BRITAIN'S Treasury chief last month suggested the government may change its rules on government borrowing - a decision that would prove an embarrassment to Prime Minister Gordon Brown.

The government currently limits its borrowing to no more than 40 percent of Britain's annual national income. But an estimated £8bn shortfall in tax revenue, thanks to the global economic slowdown, means more is needed to cover public spending.

Brown has said repeatedly he would not break the borrowing rule, which he introduced in 1997 when his Labour Party won office. Critics say, however, that he may have to revise the limit upward to avoid breaking it.

Treasury chief Alistair Darling said the government was considering a change in the policy.

Darling also said the British government's debt levels compared favorably with the United States, France and Germany, but he did not elaborate.

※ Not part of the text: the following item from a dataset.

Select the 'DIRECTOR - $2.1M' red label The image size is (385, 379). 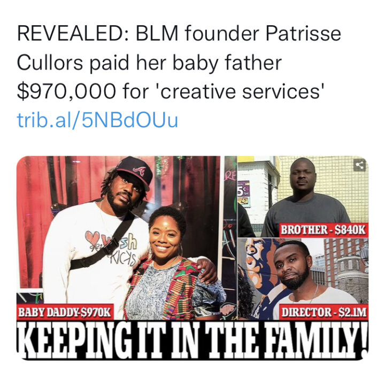coord(324,313)
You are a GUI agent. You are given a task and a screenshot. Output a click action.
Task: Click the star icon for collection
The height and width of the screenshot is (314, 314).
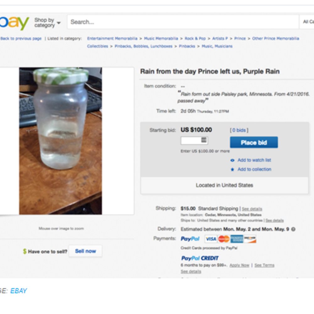[232, 170]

Brown's opponents have seized on the borrowing issue as apparent proof that the prime minister - who was Treasury chief for more than a decade under former Prime Minister Tony Blair - has lost his record of economic competence.

CREDIBILITY

"The Brown era of economics is over," Conservative lawmaker George Osborne, the party's spokesman on economic affairs, said in a statement. "He staked his credibility on the fiscal rules."

Osborne said Brown had failed to properly prepare for a downturn and is likely to be forced to redraft his borrowing targets to avoid breaking the current rule.

"The public finances are in a mess, and the rules are being ditched. It's like giving the prisoner the keys to their own prison cell," Osborne said.

The Labour Party held a policy conference to help draft a manifesto the next national election. An election must be held before mid-2010.

Unions have said they plan to submit as many 130 demands for reforms of current policies - including improved public sector pay, tax breaks and a complete British withdrawal from Iraq.